■ JOB
Rewrite the lines below, changing "button" to "icon" and leaving the rest as it is.
----- RECORDS SHOWN -----
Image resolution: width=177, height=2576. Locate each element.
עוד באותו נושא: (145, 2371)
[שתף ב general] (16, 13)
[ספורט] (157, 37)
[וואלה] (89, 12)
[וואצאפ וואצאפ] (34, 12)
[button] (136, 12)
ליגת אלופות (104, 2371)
-----
■ WRITTEN SOLUTION
Image resolution: width=177, height=2576. Locate each element.
עוד באותו נושא: (145, 2371)
[שתף ב general] (16, 13)
[ספורט] (157, 37)
[וואלה] (89, 12)
[וואצאפ וואצאפ] (34, 12)
[icon] (136, 12)
ליגת אלופות (104, 2371)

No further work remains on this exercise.